> **Activity**
Please repeat, from the entries that follow, the lines from the one containing "Where should I click to: Tap" through the one containing "How do I perform: Toggle" exactly, adding nothing.

Dataset excerpts section start

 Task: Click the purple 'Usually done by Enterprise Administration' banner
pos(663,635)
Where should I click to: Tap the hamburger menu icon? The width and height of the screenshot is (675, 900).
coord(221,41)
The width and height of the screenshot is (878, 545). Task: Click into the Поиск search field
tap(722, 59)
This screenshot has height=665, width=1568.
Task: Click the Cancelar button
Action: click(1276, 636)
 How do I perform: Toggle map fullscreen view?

Dataset excerpts section end
Dataset excerpts section start

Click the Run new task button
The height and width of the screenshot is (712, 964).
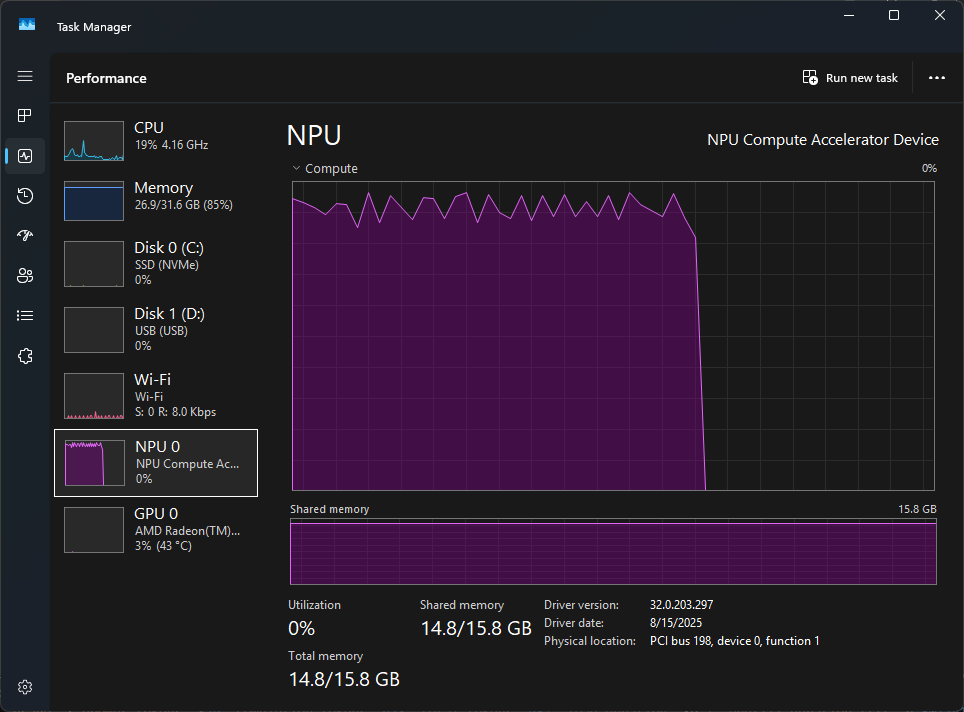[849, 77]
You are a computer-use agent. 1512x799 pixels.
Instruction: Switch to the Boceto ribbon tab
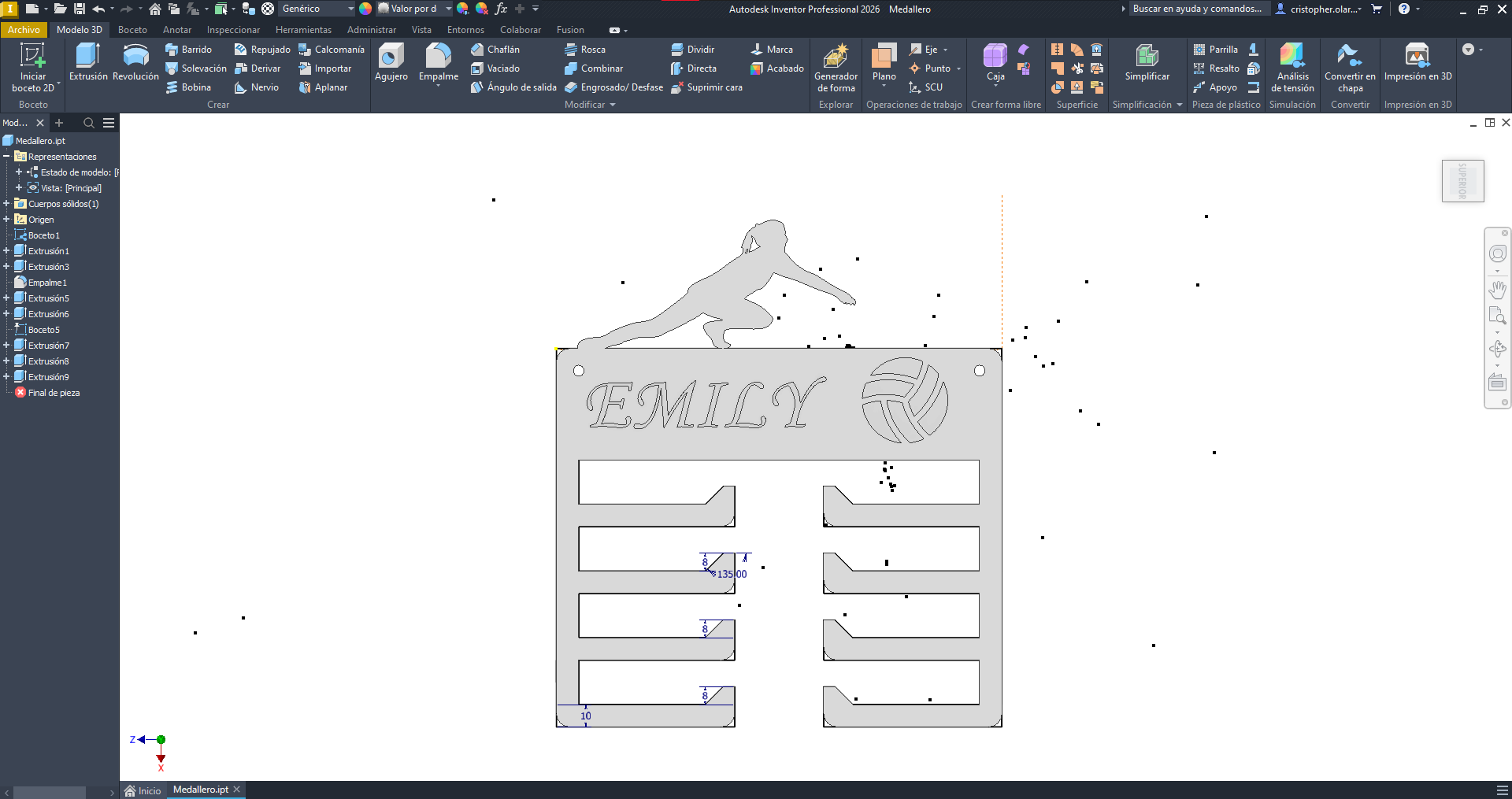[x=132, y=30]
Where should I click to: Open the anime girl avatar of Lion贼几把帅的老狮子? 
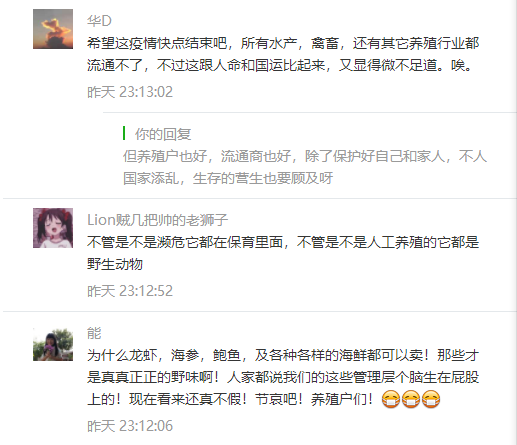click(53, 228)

Dataset excerpts section end
Dataset excerpts section start

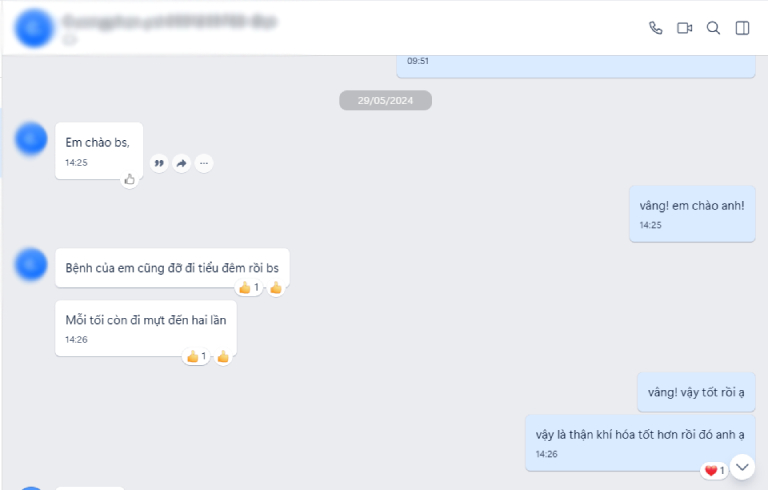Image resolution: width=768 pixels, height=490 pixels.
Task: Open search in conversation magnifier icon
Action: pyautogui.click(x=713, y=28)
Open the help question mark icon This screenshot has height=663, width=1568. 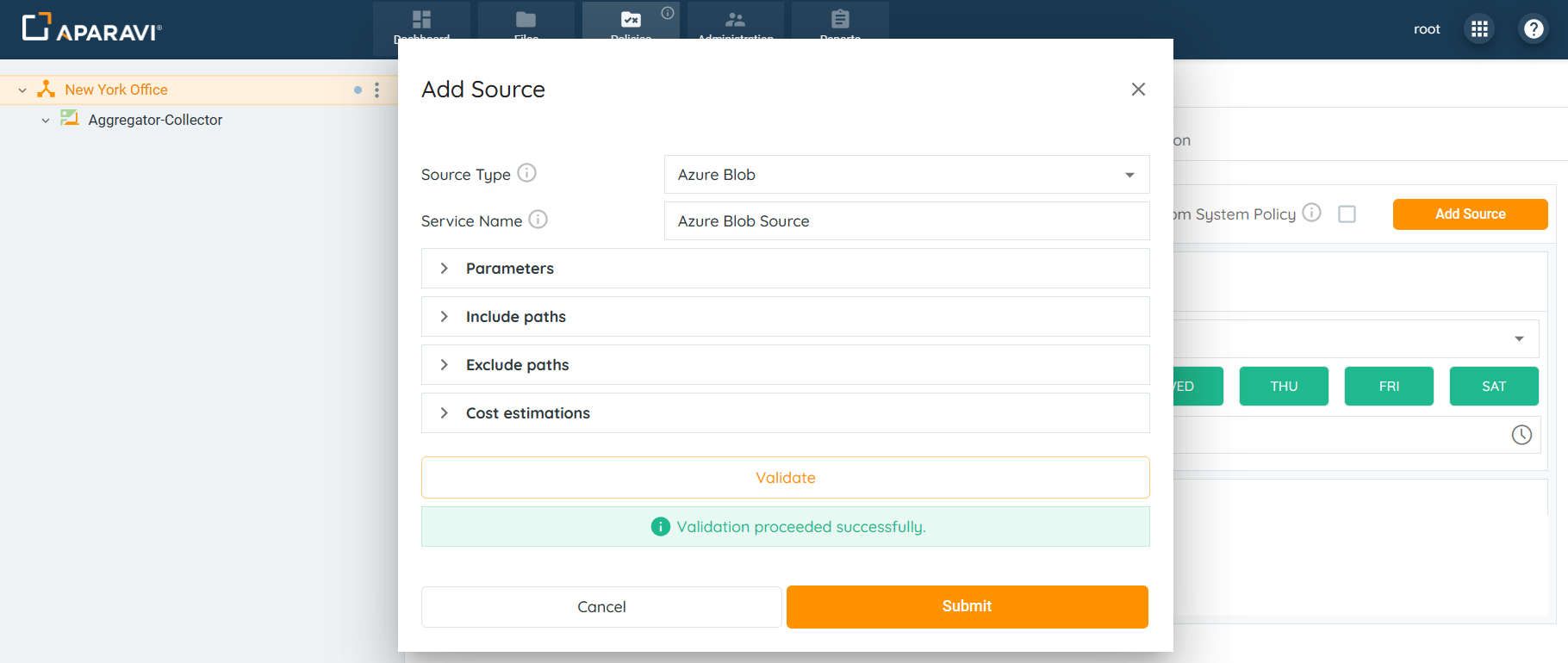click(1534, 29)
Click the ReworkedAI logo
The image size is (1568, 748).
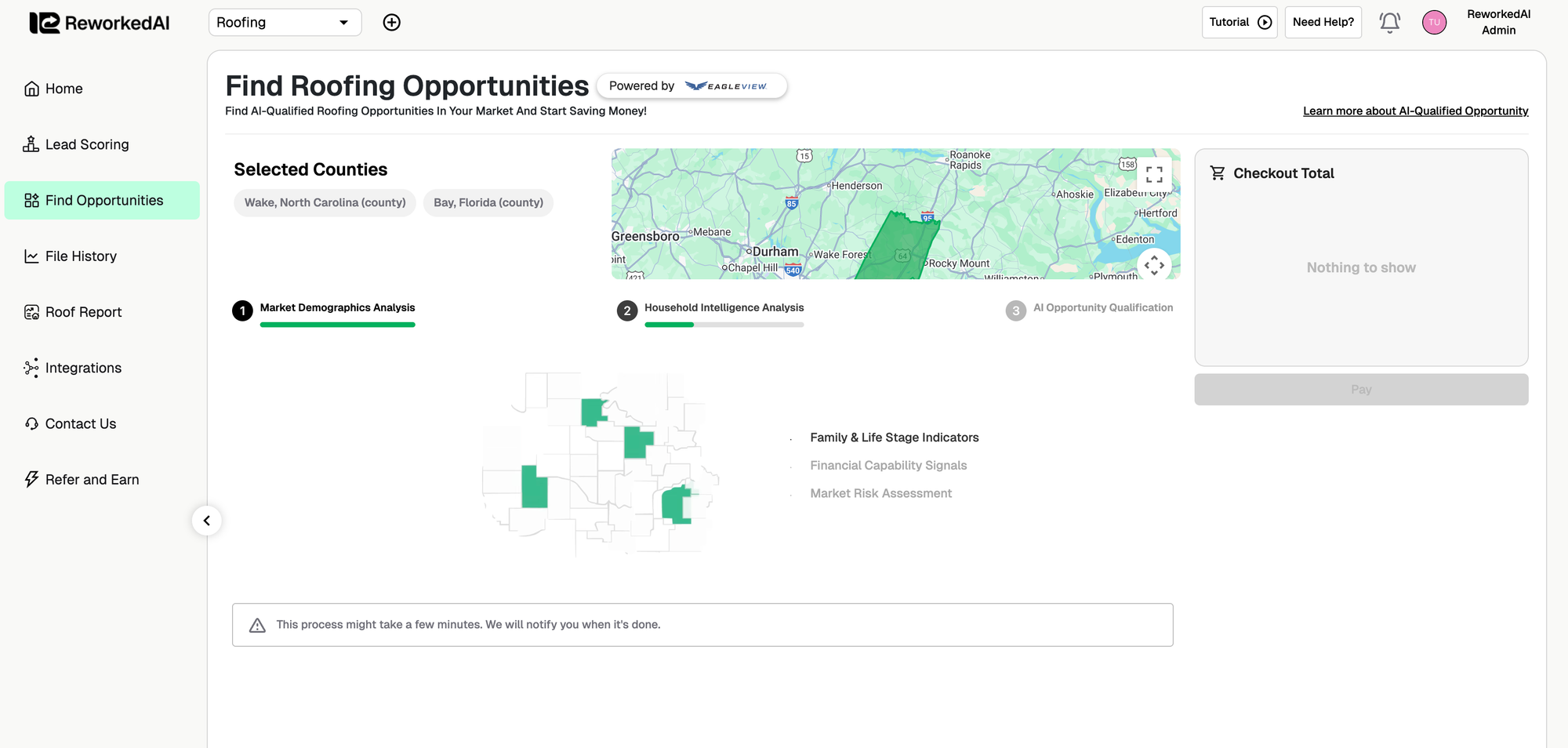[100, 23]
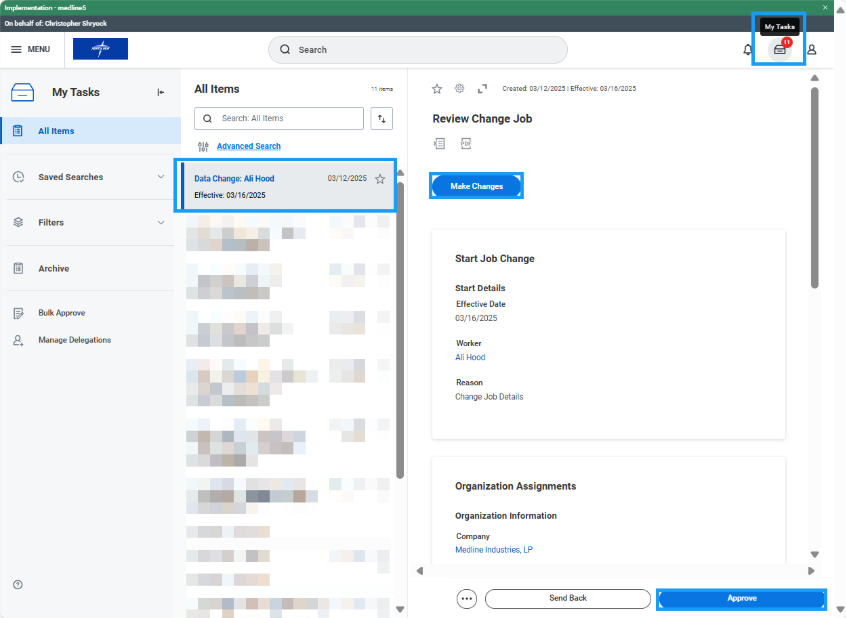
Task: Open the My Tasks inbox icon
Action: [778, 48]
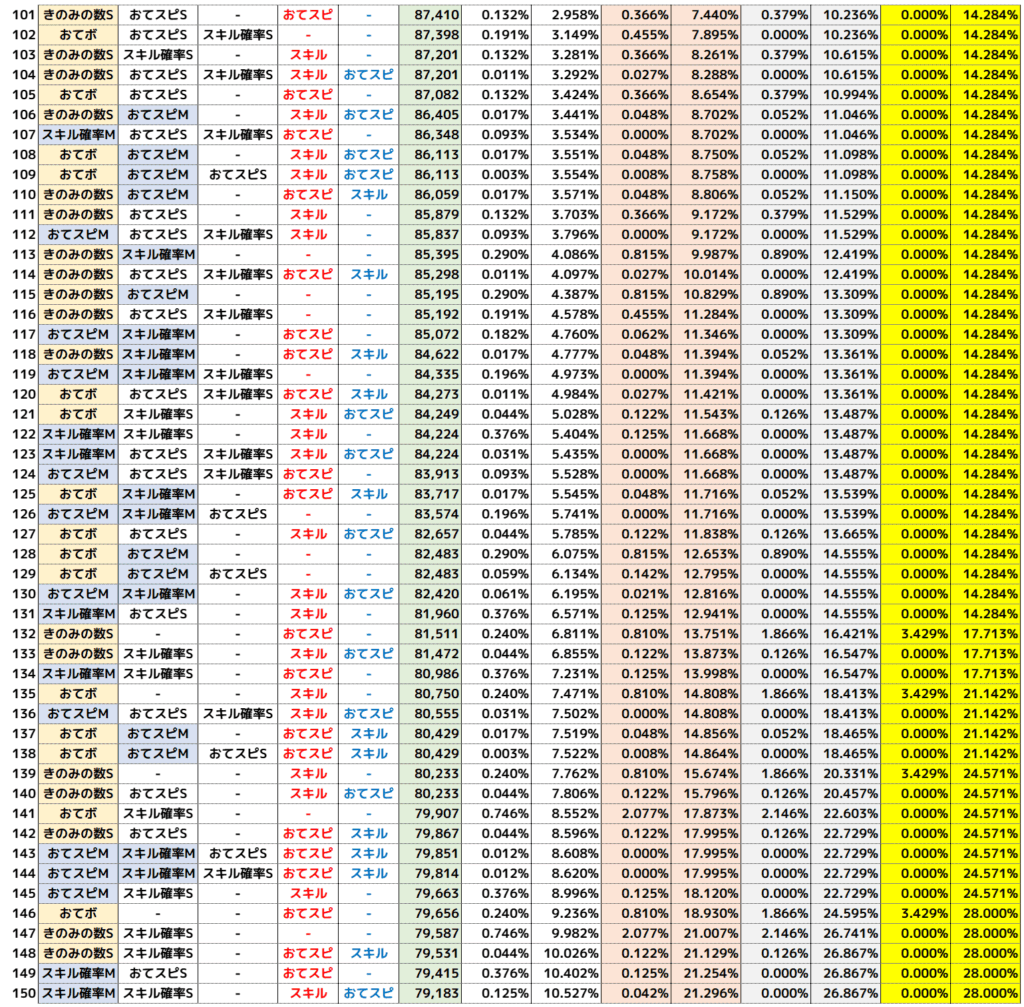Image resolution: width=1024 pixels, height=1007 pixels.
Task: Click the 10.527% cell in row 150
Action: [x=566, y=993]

Dataset excerpts section end

> **Reply**
Where should I click to: Tap the hamburger menu icon? The width and height of the screenshot is (675, 900).
coord(221,41)
The width and height of the screenshot is (878, 545). Task: Click into the Поиск search field
tap(722, 59)
This screenshot has height=665, width=1568.
Task: Click the Cancelar button
Action: click(1276, 636)
 How do I perform: Toggle map fullscreen view?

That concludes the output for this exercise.